### Action item
The records are to be copied from the line that contains "The width and" through their last line, word for word, with every picture left out.

++++ The records ++++

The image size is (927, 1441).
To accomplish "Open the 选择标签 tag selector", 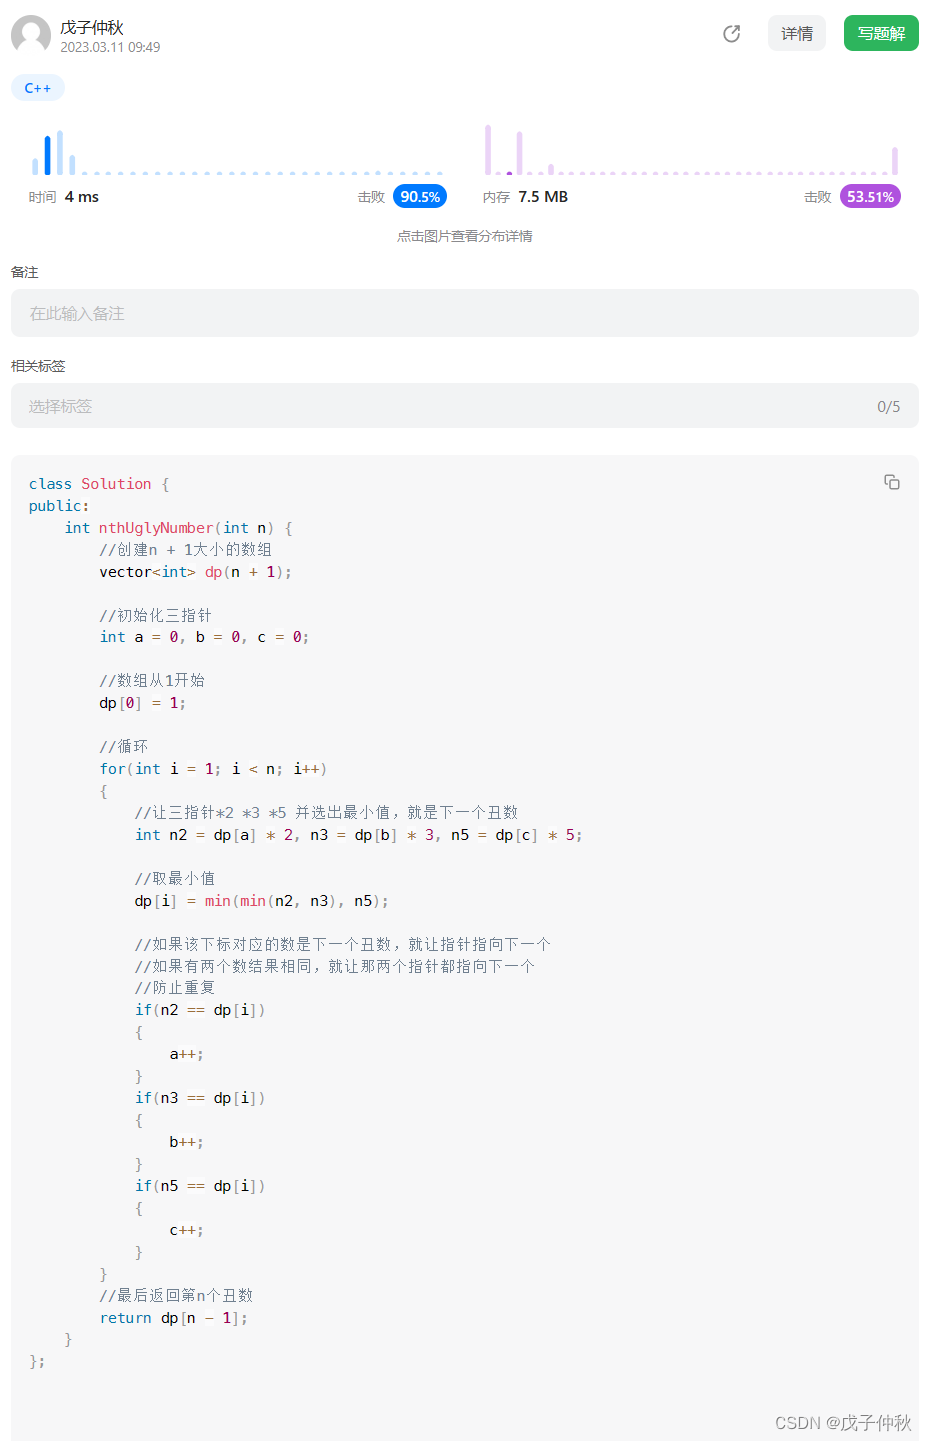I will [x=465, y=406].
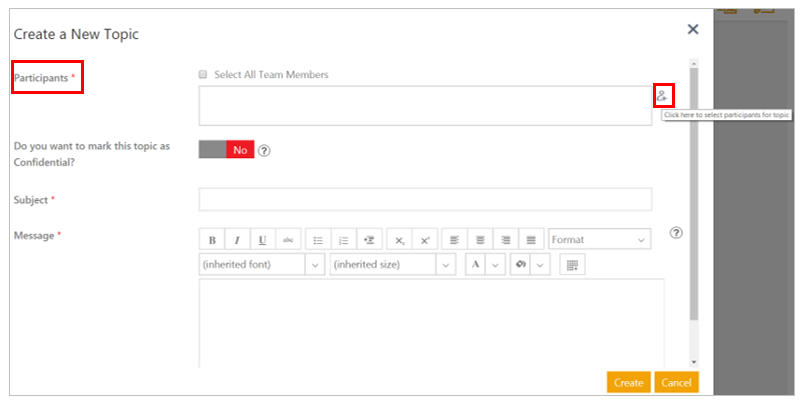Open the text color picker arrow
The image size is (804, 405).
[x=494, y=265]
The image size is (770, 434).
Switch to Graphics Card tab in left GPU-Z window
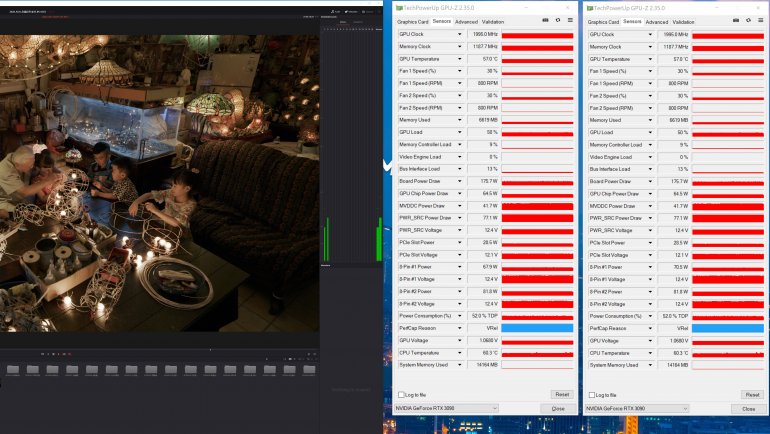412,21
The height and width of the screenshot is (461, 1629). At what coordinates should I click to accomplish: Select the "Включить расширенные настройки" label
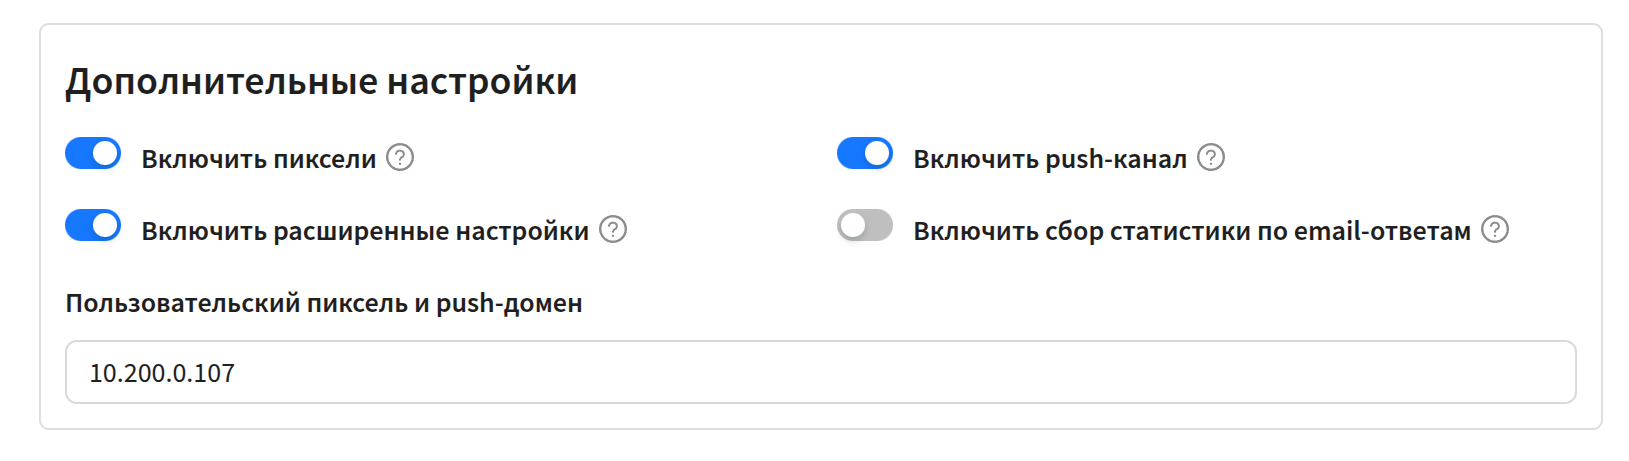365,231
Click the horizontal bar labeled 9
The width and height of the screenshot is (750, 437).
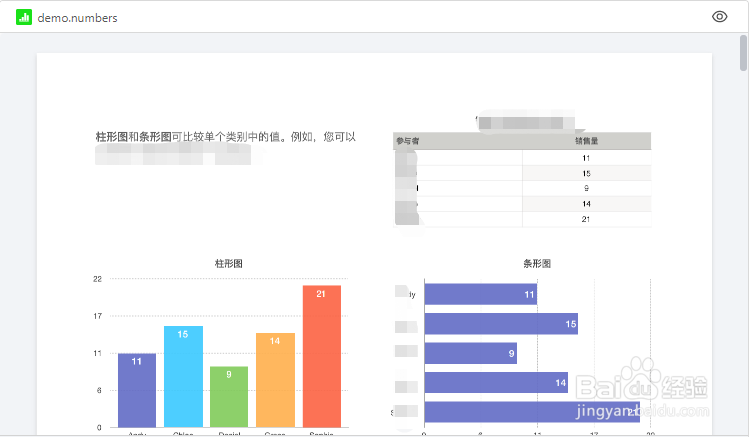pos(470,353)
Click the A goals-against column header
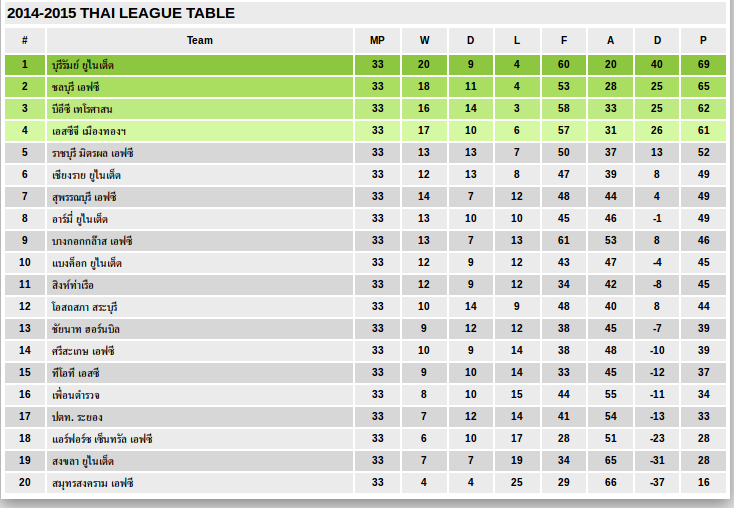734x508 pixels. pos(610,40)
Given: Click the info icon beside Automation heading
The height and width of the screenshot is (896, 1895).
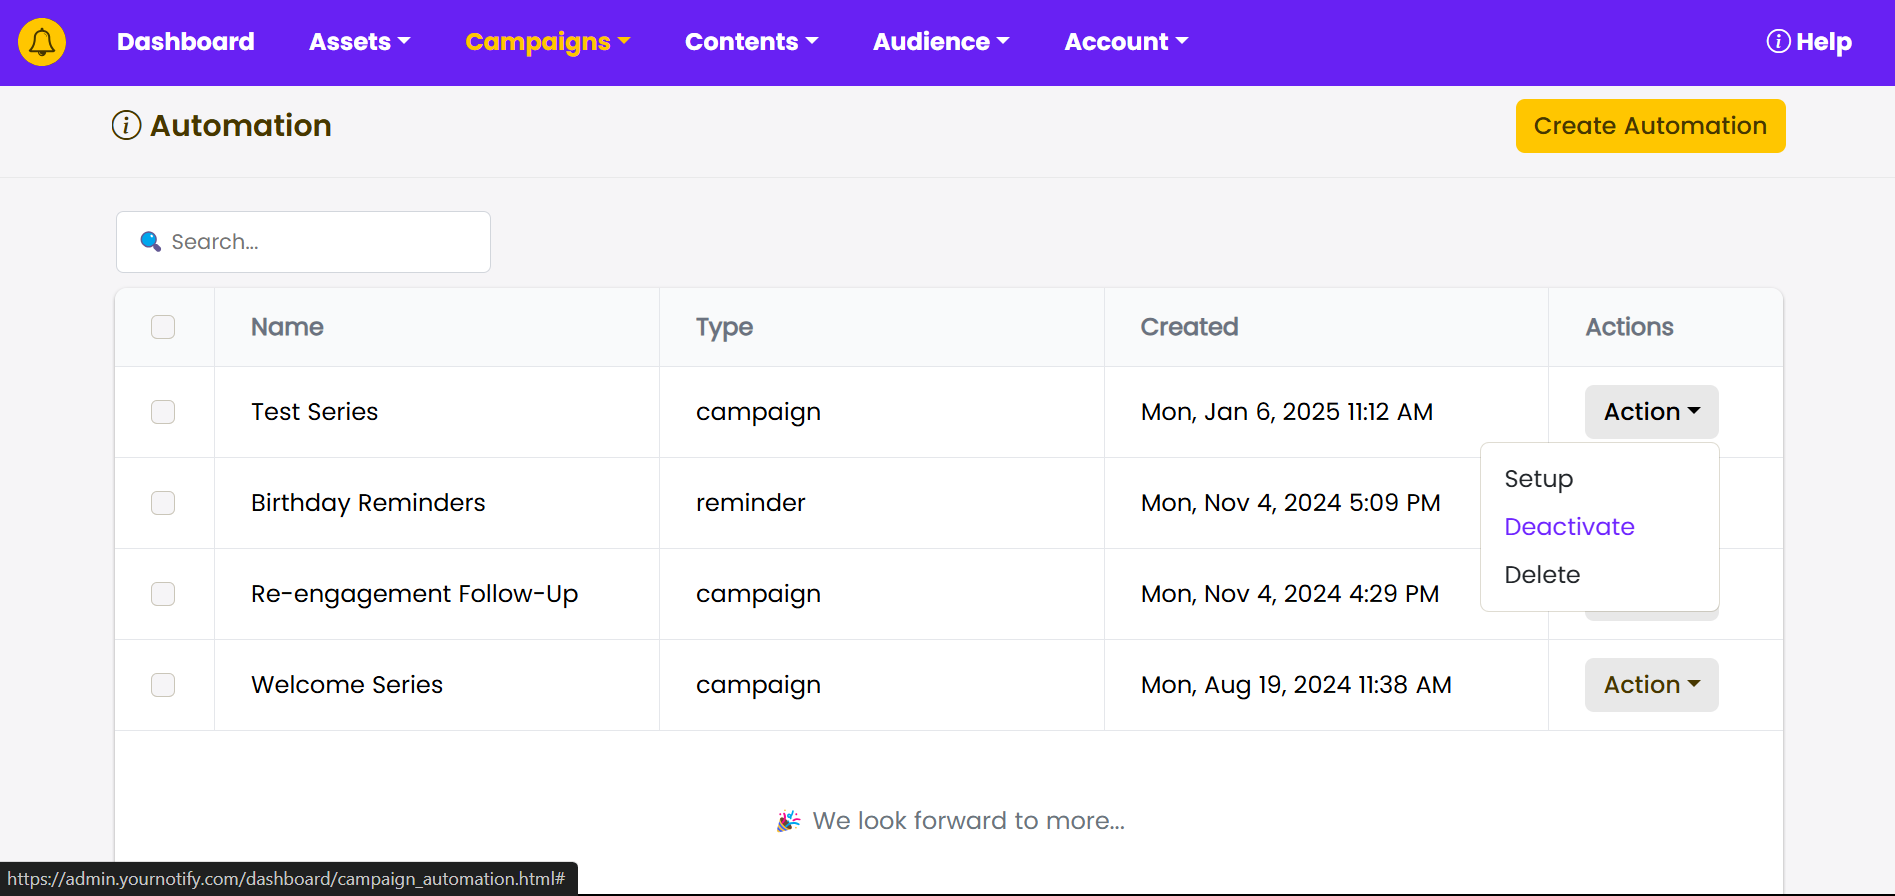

++++

### Result for this task
The width and height of the screenshot is (750, 437).
pos(470,353)
Click the A goals-against column header
734x508 pixels. pos(610,40)
Given: Click the info icon beside Automation heading
The height and width of the screenshot is (896, 1895).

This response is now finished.